**Action item:**
Your reply should hold every record exactly as given, with no pictures in it.

(Data shown)

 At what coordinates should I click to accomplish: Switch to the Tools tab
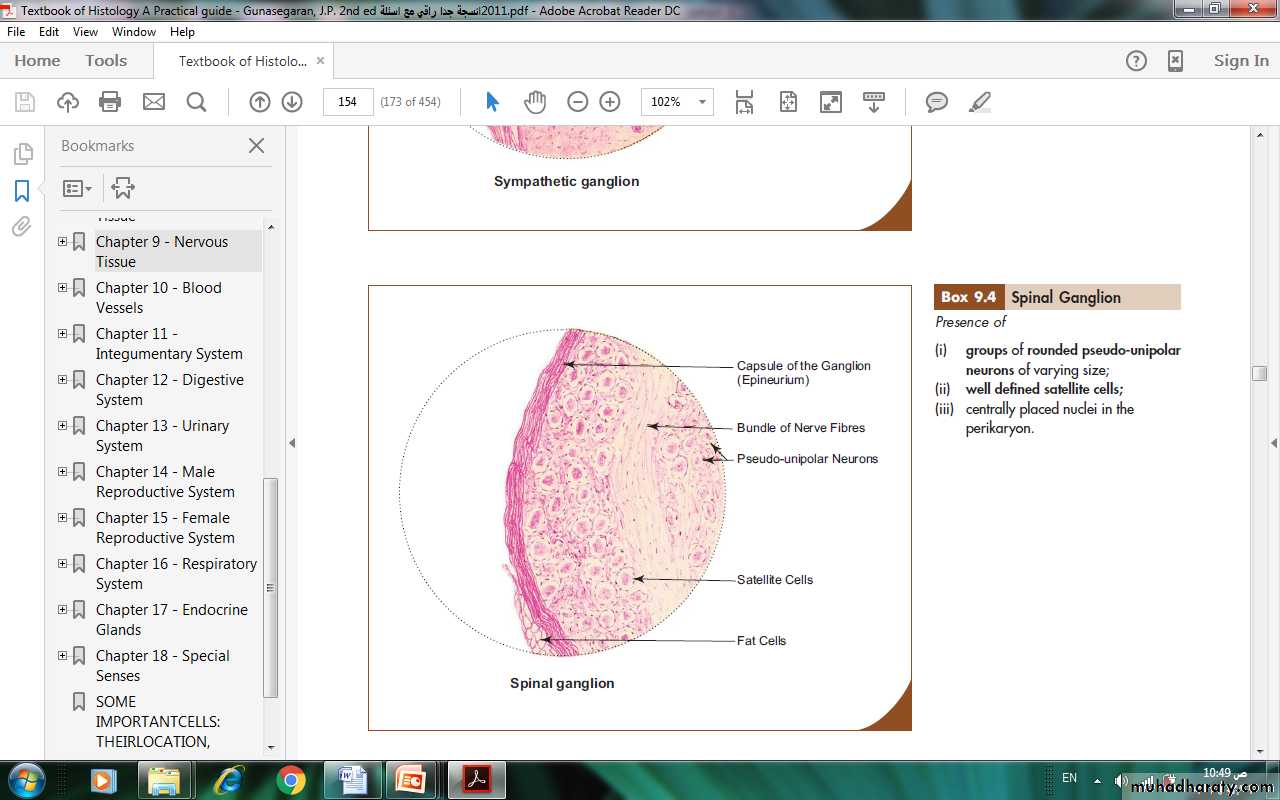point(106,61)
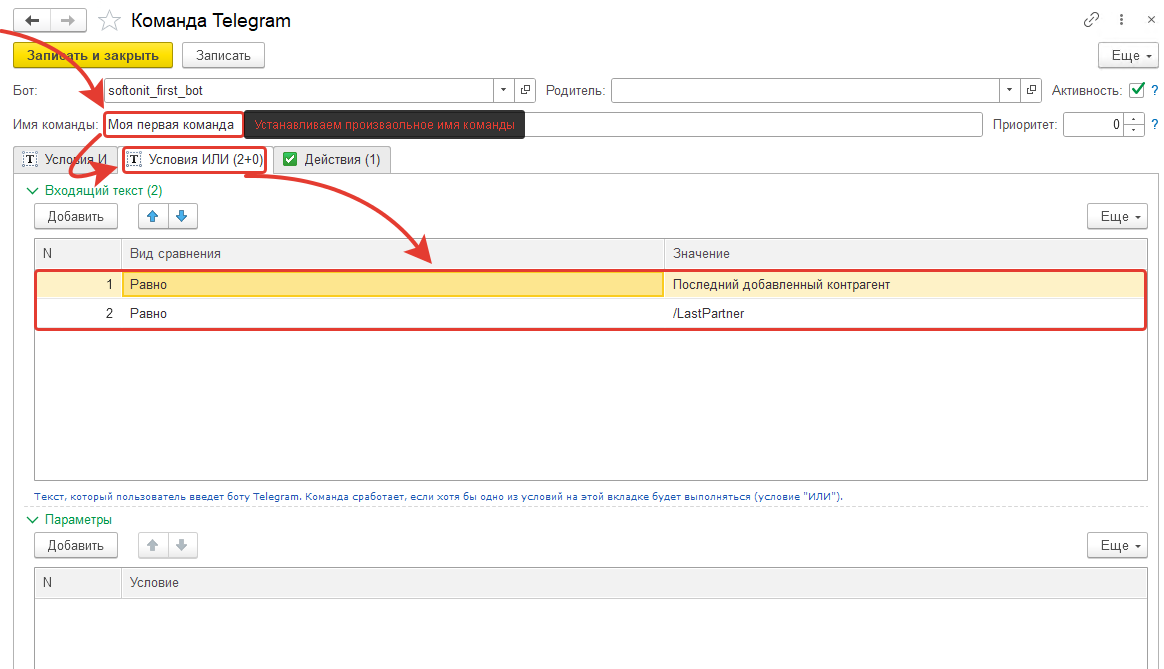This screenshot has width=1164, height=669.
Task: Expand the Родитель dropdown list
Action: pos(1011,90)
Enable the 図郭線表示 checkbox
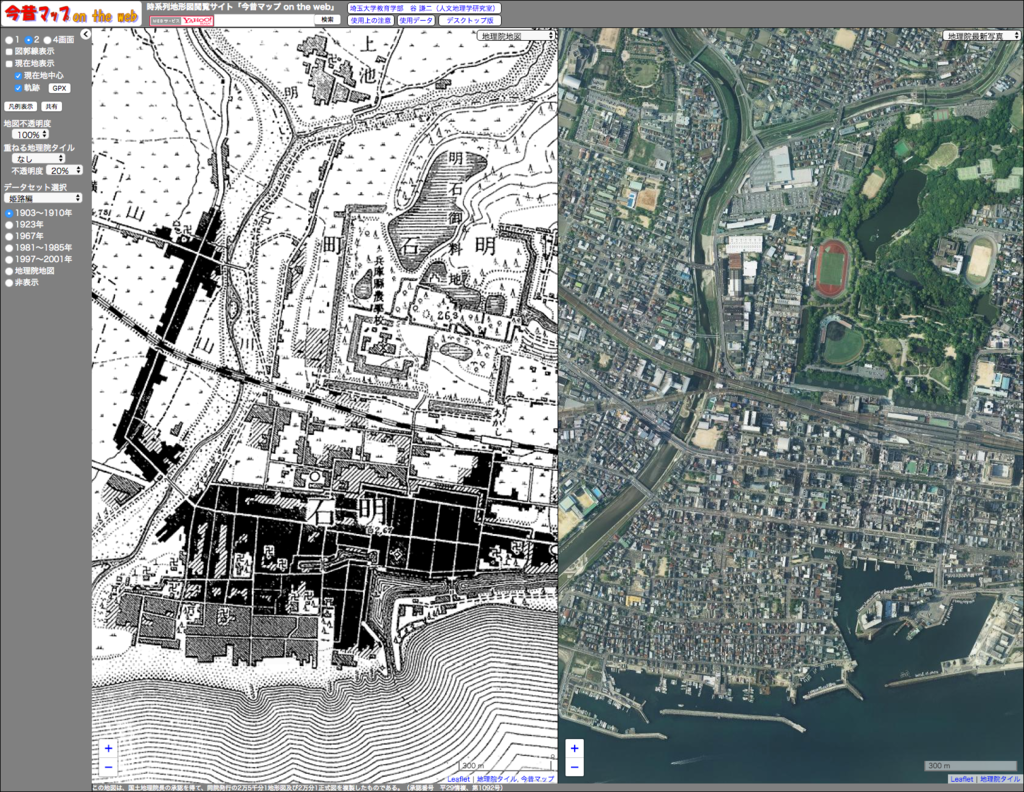This screenshot has width=1024, height=792. (9, 51)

(End Data shown)

**Solution to the exercise:**
 At what coordinates should I click to accomplish: Switch to the Tools tab
point(106,61)
This screenshot has width=1164, height=669.
Task: Expand the Родитель dropdown list
Action: pos(1011,90)
Enable the 図郭線表示 checkbox
This screenshot has width=1024, height=792. (9, 51)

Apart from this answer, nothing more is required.